§ **CONSIGNES À SUIVRE**:
1. Selon l'article sur le travail en 2030, quels profils sont essentiellement concernés par les nouveaux métiers que crée l'intelligence artificielle ?
2. Reprenez l'article sur le travail en 2030 à l'endroit où il s'interrompt et poursuivez sa rédaction.

§ **TEXTE À LIRE**:

+-------+

Travailler à l’ère post-digitale : quel travail pour 2030 ?

Farid Gueham | 25 janvier 2020

« Comment réconcilier travail et société dans un monde en plein évolution ? L’intelligence artificielle va-t-elle détruire le travail et dissoudre dans les algorithmes le contrat social ? ou au contraire libérer l’homme et redonner sens à son travail ? ». Le sociologue Dominique Turcq esquisse les contours de l’entreprise de demain et de son évolution implacable vers plus d’humain et de collectif dans son organisation.

 

Le monde du travail chamboulé par l’intelligence artificielle.

 

« Les impacts de l’IA sur le monde du travail, à la fois quant à la nature du travail, à sa quantité, à l’évolution du marché du travail et à la place du travail dans la stratégie des entreprises sont importants et tous en cours d’évolution et d’évaluation par des experts de tous bords tant ils sont protéiformes ». L’image du digital n’est pas des meilleures lorsqu’il est associé à la matière « travail ». Il est le plus souvent synonyme de destructiond’emplois, par le biais de l’automatisation notamment. Dans la continuité de ce phénomène, les objets que nous touchions par le passé sont aujourd’hui dématérialisés : livres, billets de train, photos etc… Ainsi nous devons anticiper de nouvelles disparitions, du fait de nouvelles automatisations. L’intelligence artificielle est additive : elle permet d’utiliser les big datas pour les transformer en nouveaux produits, services, ou afin d’optimiser des campagnes marketing. Mais si l’ « IA » efface certains métiers, elle en créé également de nouveaux, qui concernent essentiellement les ingénieurs informatiques, ou mathématiciens. Pour Dominique Turcq, il faudra anticiper « les conversions éventuelles de ceux dont les métiers, parfois très techniques, reposaient sur une compétence particulière et qui se verront remis en cause, voire détrônés par des technologies liées à l’IA ».

+-------+

§ **DONNÉES ENREGISTRÉES**:
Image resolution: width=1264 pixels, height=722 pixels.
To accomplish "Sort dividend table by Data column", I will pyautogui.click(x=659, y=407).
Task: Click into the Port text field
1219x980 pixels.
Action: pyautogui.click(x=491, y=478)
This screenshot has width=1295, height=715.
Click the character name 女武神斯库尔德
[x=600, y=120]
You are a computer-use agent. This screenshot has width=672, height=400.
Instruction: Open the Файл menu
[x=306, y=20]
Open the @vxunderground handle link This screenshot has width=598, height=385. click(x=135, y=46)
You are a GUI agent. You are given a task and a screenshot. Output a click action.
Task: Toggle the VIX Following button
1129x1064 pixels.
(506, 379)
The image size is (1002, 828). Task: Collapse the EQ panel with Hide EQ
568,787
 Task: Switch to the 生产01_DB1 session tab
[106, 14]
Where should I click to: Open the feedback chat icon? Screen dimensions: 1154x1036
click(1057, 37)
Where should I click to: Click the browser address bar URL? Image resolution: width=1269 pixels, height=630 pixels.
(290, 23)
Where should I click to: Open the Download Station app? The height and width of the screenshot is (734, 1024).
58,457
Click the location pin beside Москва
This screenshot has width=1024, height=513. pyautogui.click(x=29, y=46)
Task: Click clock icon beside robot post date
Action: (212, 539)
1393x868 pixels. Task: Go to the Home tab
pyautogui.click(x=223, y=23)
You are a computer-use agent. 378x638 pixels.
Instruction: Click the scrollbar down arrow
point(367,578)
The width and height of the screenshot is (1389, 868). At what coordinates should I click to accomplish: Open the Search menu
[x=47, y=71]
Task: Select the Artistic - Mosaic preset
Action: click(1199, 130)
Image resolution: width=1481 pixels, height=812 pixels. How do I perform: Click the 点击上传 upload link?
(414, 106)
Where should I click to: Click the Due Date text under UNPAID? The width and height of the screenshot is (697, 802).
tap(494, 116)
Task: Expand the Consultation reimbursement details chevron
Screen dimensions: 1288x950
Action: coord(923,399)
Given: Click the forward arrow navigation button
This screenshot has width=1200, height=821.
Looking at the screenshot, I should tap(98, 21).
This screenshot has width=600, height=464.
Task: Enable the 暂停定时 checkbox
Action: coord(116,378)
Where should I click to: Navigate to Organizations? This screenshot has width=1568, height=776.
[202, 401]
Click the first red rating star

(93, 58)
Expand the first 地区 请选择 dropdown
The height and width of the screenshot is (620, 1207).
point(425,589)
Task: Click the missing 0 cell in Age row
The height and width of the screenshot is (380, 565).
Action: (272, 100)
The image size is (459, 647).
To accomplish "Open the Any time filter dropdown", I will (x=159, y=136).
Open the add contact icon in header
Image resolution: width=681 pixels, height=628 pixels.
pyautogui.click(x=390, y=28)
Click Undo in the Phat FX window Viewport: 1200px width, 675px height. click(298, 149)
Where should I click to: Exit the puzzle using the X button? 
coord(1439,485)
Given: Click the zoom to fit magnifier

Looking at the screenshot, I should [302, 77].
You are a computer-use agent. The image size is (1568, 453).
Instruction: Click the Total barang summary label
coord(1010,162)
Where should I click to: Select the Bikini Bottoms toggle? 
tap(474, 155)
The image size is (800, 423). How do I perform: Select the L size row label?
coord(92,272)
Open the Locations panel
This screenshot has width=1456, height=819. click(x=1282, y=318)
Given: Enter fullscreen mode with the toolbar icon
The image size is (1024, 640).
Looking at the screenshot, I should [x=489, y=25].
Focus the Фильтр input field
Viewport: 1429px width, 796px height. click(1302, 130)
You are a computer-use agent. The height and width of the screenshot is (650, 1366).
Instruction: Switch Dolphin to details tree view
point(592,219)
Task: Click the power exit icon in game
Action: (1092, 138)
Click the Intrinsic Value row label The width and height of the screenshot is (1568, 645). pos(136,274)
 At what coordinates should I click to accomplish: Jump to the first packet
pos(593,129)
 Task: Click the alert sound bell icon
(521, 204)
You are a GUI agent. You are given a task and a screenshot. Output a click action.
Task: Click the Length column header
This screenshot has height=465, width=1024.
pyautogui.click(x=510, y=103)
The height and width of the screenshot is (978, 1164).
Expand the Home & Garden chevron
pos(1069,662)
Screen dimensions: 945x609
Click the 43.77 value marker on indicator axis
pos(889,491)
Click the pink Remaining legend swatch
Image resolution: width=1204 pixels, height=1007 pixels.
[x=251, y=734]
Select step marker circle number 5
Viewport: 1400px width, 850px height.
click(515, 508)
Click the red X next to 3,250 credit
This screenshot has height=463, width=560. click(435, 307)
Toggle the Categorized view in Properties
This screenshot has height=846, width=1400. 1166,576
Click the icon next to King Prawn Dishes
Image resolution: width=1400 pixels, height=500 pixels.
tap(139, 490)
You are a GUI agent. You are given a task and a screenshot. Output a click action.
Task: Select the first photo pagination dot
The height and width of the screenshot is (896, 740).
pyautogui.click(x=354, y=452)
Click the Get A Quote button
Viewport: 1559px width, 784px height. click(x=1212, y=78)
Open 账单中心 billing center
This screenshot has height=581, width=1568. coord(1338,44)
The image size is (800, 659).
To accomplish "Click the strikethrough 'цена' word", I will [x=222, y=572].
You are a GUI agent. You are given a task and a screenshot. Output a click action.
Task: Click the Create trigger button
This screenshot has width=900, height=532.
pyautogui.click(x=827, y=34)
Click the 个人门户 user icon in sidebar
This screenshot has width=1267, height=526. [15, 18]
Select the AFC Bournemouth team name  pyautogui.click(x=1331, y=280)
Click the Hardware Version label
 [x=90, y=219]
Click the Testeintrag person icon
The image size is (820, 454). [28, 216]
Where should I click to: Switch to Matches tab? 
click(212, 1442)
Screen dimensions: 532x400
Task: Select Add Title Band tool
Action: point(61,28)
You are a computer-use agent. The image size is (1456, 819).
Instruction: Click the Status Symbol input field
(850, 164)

+-------+

§ **RÉPONSES PAR CONSIGNE**:
1. Les ingénieurs informatiques ou les mathématiciens.

2.
 

L’économie dans son ensemble est bouleversée. 

 

Production industrielle, métiers du service, assurances, médias, avocats, éducation, tous les secteurs seront impactés par l’intelligence artificielle et le développement des sciences cognitives appliquées. Les DRH vont aussi pouvoir traiter différemment la question de la diversité, l’acceptation de l’altérité. « Ce que les neurosciences nous disent, c’est que les séniors n’ont pas forcément moins de potentiel cognitif que les plus jeunes. La façon de les aider à se développer ne diffère pas dans le principe, de ce que l’on appliquerait aux plus jeunes » affirme l’auteur. De la même façon, les métiers liés à l’aménagement et à l’architecture devront repenser les choix fondamentaux réalisés par le passé afin d’intégrer cette nouvelle organisation de l’entreprise.

 

Un nouveau culte assez douteux : le bonheur au travail.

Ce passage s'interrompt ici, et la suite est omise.